One exact copy of the listing, minus the images, is the required answer.

==*==

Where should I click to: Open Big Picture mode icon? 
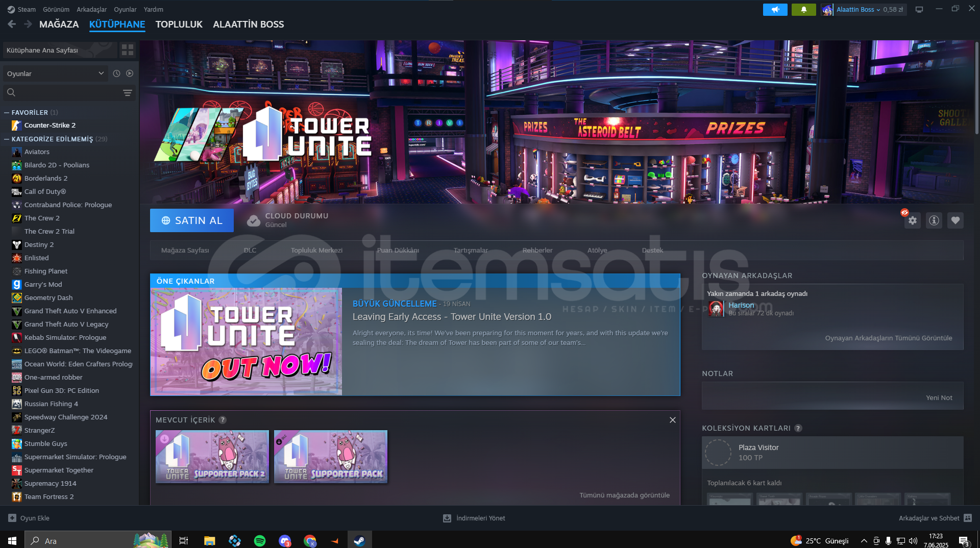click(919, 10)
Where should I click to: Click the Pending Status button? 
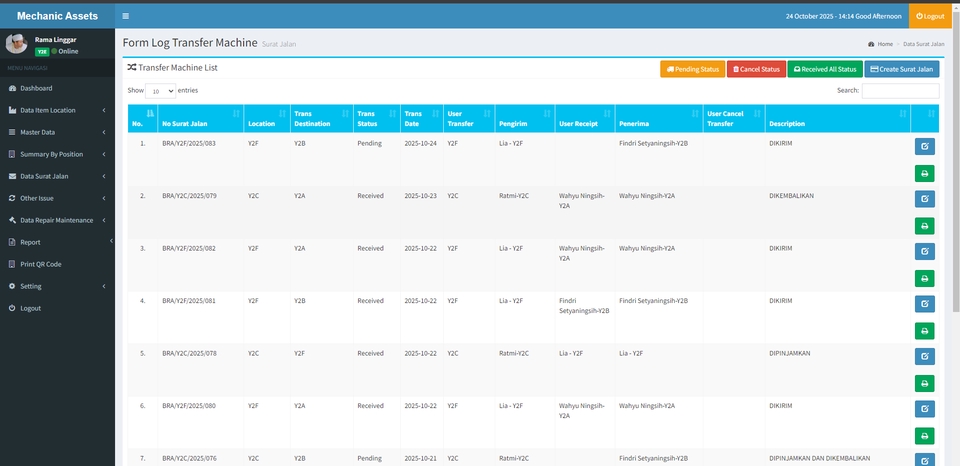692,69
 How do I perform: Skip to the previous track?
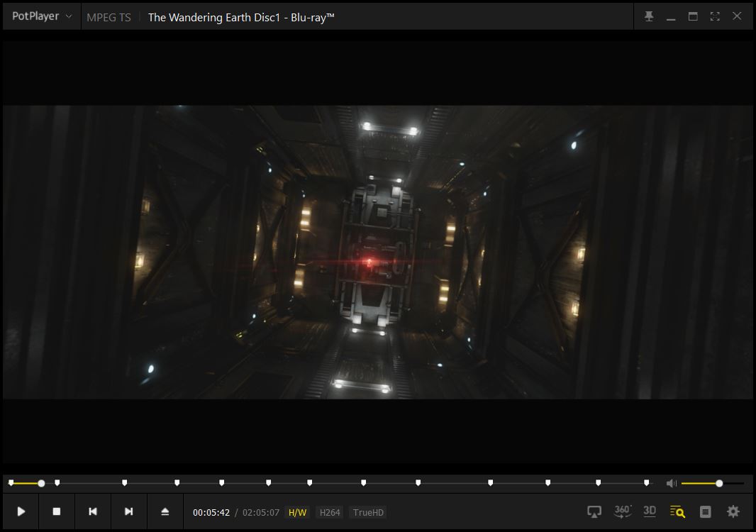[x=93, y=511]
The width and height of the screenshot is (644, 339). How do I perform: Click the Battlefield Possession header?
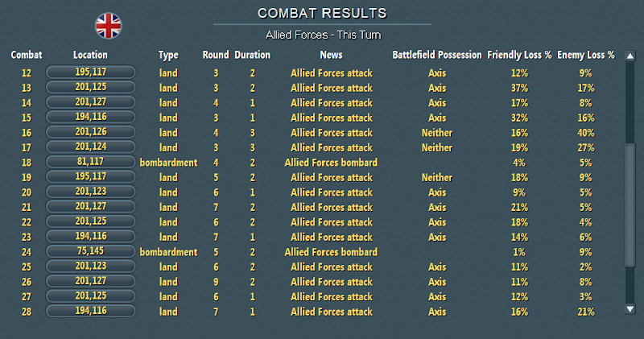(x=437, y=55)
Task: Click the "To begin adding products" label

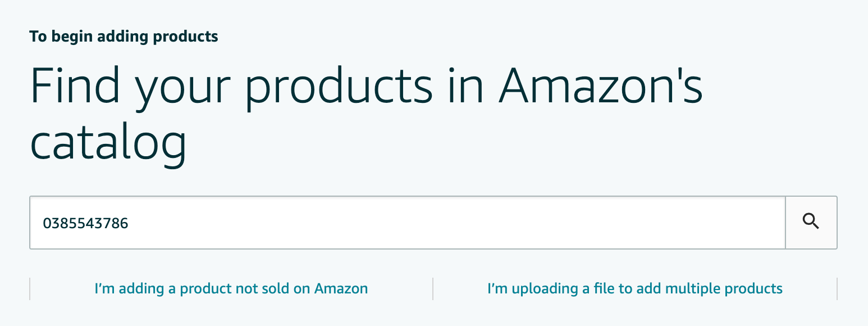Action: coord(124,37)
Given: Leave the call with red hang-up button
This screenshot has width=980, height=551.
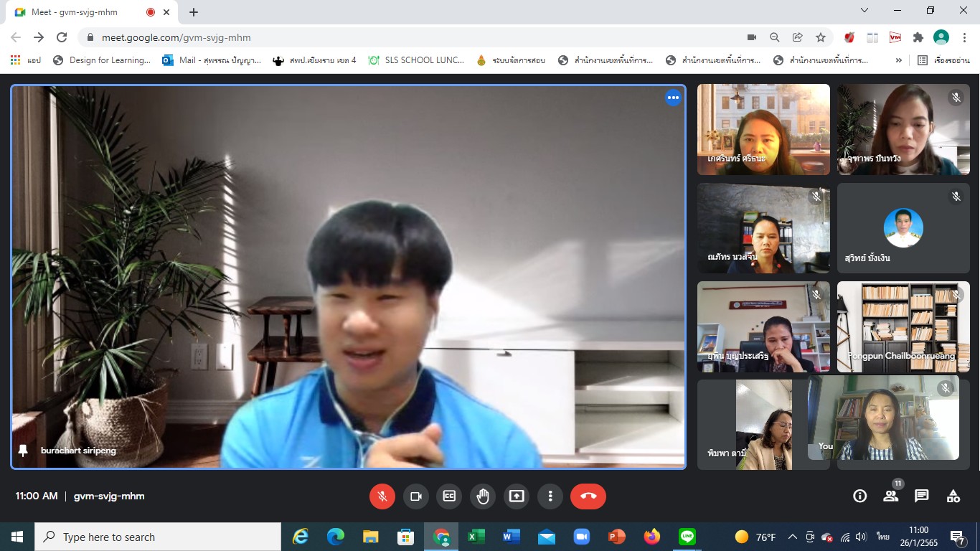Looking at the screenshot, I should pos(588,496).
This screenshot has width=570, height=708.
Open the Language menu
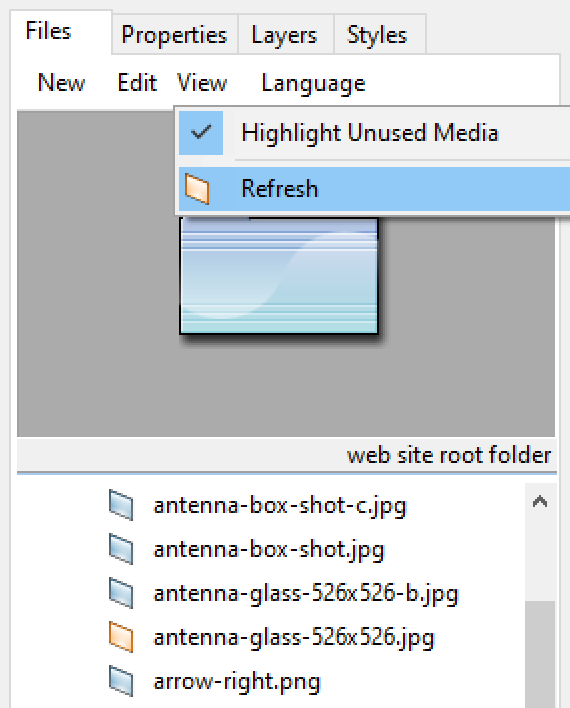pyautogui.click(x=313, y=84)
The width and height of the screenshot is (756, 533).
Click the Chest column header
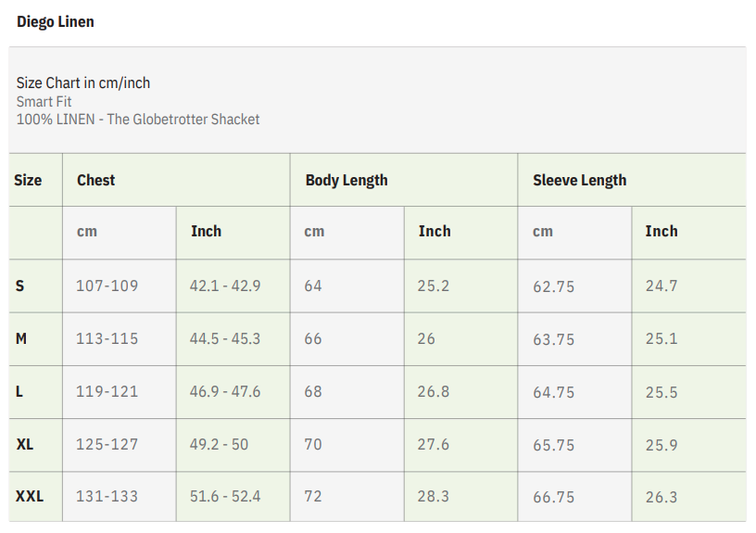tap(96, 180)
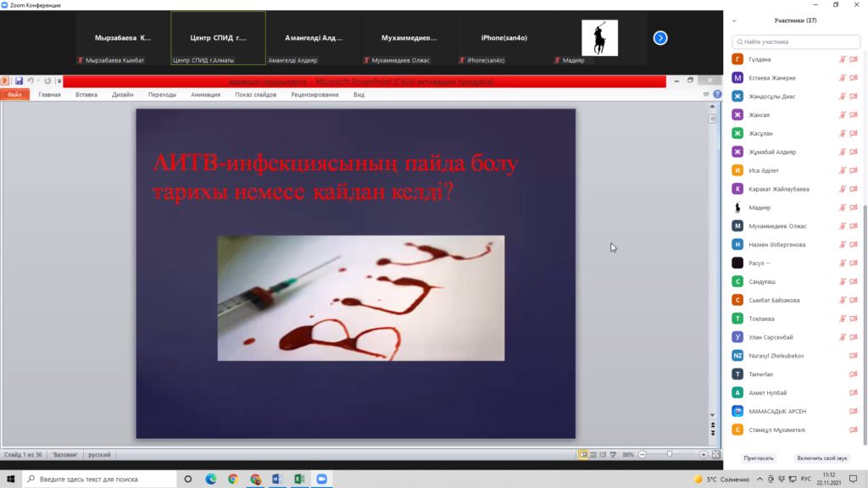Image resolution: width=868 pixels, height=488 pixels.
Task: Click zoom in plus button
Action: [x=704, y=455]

==*==

- _THE COMPLETED TASK_
Where should I click to: Open Big Picture mode icon? 
click(919, 10)
Where should I click to: Click the Pending Status button? 
692,69
 How do I perform: Skip to the previous track?
[x=93, y=511]
The width and height of the screenshot is (644, 339). How do I perform: Click the Battlefield Possession header?
(x=437, y=55)
Task: Click the "To begin adding products" label

Action: coord(124,37)
Given: Leave the call with red hang-up button
This screenshot has width=980, height=551.
Looking at the screenshot, I should pos(588,496).
This screenshot has width=570, height=708.
Open the Language menu
pyautogui.click(x=313, y=84)
The width and height of the screenshot is (756, 533).
Click the Chest column header
tap(96, 180)
Image resolution: width=868 pixels, height=488 pixels.
Task: Click zoom in plus button
Action: [x=704, y=455]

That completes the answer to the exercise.